Novel mechanistic insight into how gut bacteria work to tame intestinal inflammation

Bile acids made by the liver have long been known for their critical role in helping to absorb the food we ingest.

But, according to a series of new studies from Harvard Medical School, these fat- and vitamin-dissolving substances are also important players in gut immunity and inflammation because they regulate the activity of key immune cells linked to a range of inflammatory bowel conditions, such as ulcerative colitis and Crohn's disease.

An initial report in 2020 mapped out the effects of bile acids on mouse gut immunity, but left some key questions unanswered: First, just how do bile acids get gut immune cells to perform their immune-regulatory work?
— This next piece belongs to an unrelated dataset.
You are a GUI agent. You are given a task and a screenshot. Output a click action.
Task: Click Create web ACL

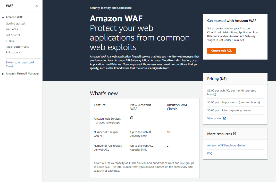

Second, which bacteria and bacterial enzymes produce these bile acids? Third, do these bile acids play a role in human intestinal inflammation?

Now, two studies led by the same team of investigators-;one published March 16 in Nature and one published in Cell Host & Microbe in 2021-;answer these questions and add further clarity to the initial observations. The research, conducted at the intersection of chemical biology, microbiology, and immunology, was co-led by Sloan Devlin, assistant professor of biological chemistry and molecular pharmacology, and Jun Huh, associate professor of immunology at HMS.
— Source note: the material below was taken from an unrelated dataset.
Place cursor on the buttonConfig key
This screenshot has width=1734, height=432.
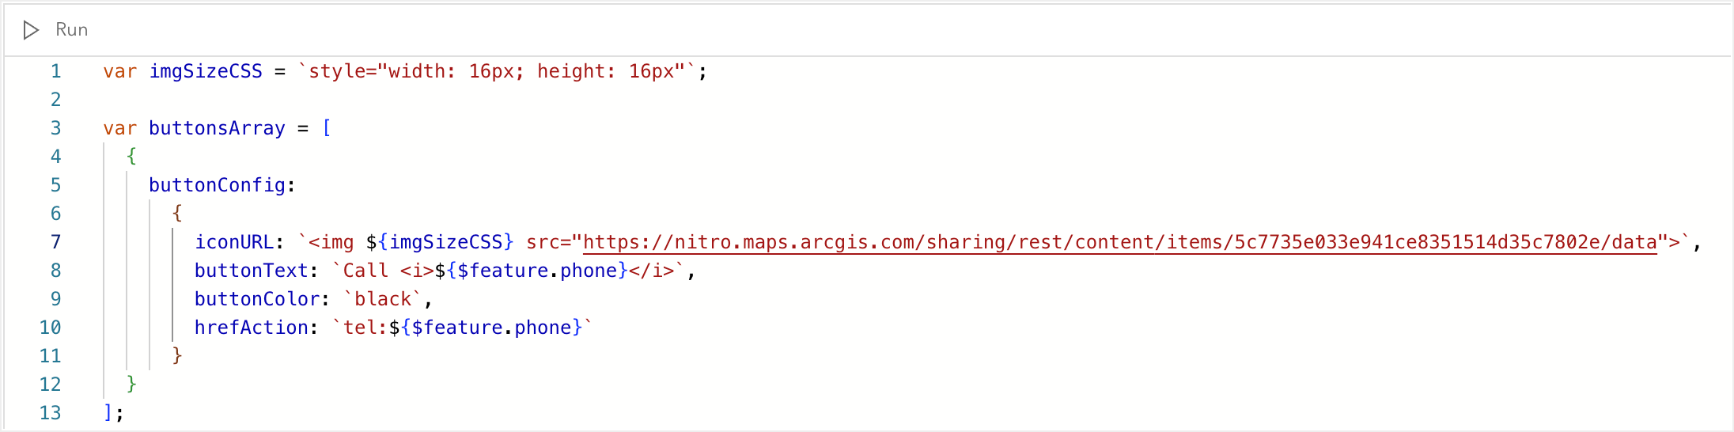[217, 185]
The studies identify three bile acid metabolites and corresponding bacterial genes that produce molecules that affect the activity of inflammation-regulating immune cells. The work also demonstrates that the presence and activity of these bacteria and the immune molecules they produce are notably reduced in patients with inflammatory bowel disease (IBD).

We carry trillions of bacteria in and on our bodies, and a growing body of research indicates that gut bacteria can affect host immune responses. Our findings provide a novel mechanistic insight into how these bacteria work to mediate immune regulation in the gut."
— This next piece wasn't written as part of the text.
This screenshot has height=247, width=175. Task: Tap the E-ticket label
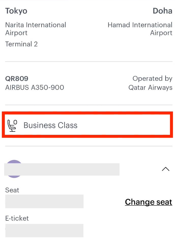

Jun Huh, associate professor of immunology, HMS

The findings, based on experiments in mice and human stool samples, reveal the identity of three critical microbial players in this cascade and the bacterial genes that regulate bile acid modification. Furthermore, they show that intestinal samples from patients with conditions such as ulcerative colitis or Crohn's disease have markedly lower levels of both the anti-inflammatory molecules and the bacterial genes responsible for their production.

The findings bring scientists a step closer to developing small-molecule treatments and live bacterial therapeutics that regulate intestinal inflammation.

"All three molecules and the bacterial genes that we discovered that produce these molecules are reduced in patients with IBD," Devlin said. "Restoring the presence of either the compounds or the bacteria that make them offers a possible therapeutic avenue to treat a range of inflammatory diseases marked by these deficiencies and affecting millions of people worldwide."